**WRITTEN REQUEST**. Show each line of the material below that contains the word "perform".

----

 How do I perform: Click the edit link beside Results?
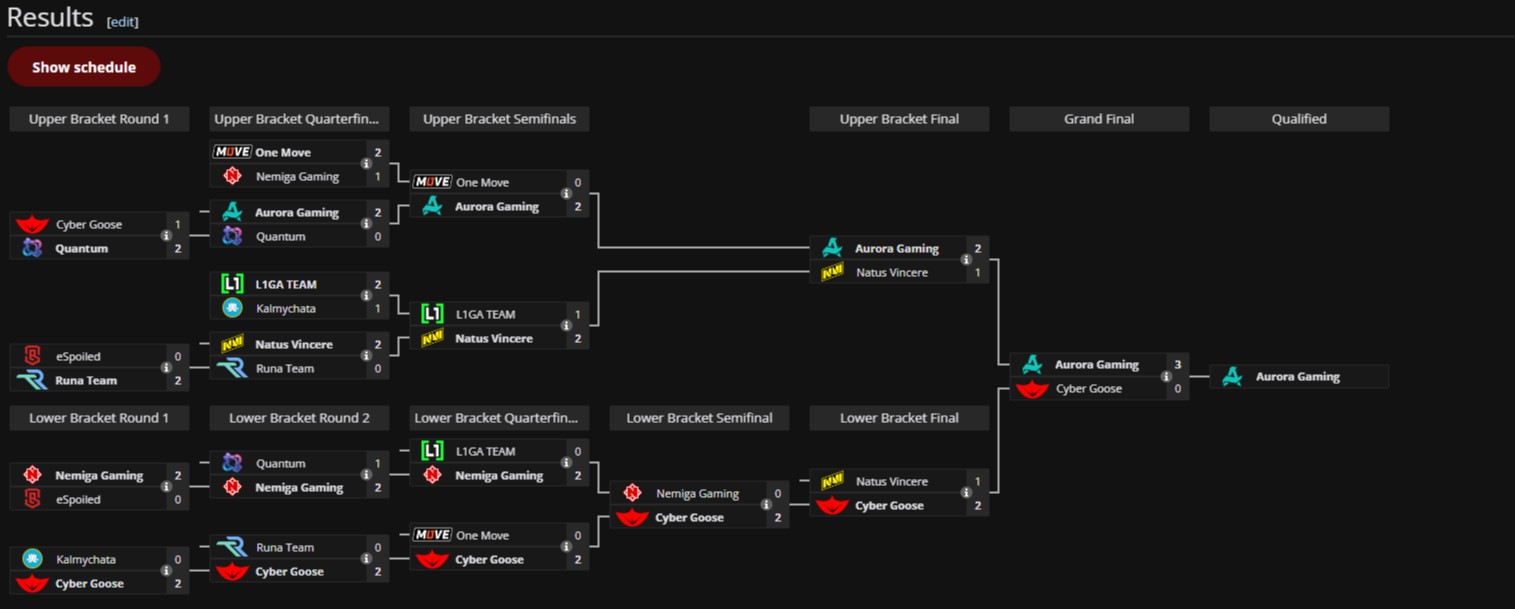click(x=122, y=22)
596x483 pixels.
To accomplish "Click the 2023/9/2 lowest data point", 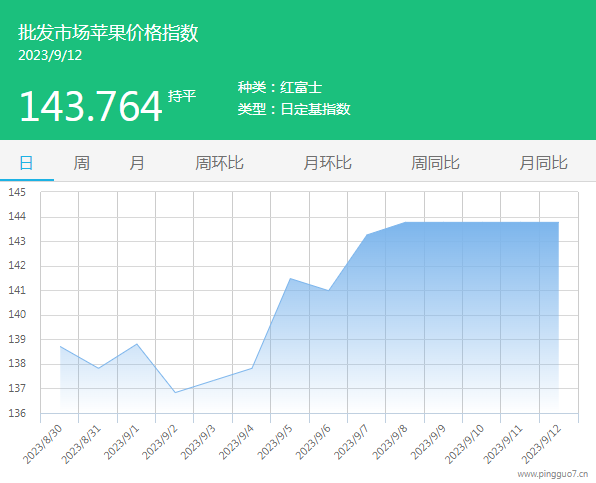I will (x=175, y=393).
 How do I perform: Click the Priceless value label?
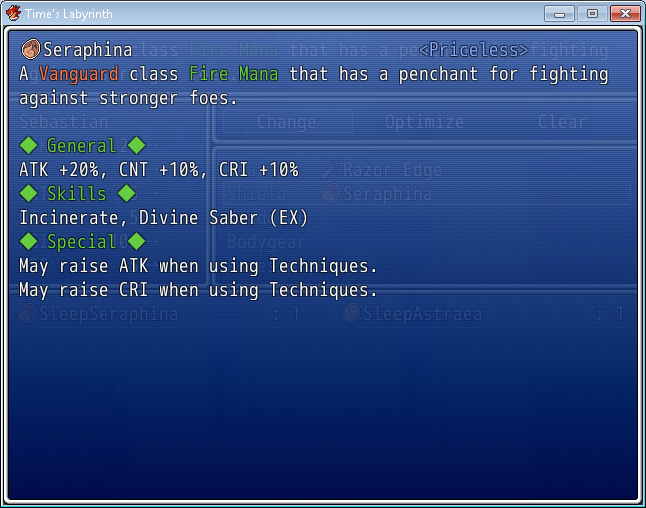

----

**RESULT**.
 How do I perform: Click the edit link beside Results?
 How do I perform: Click the Priceless value label?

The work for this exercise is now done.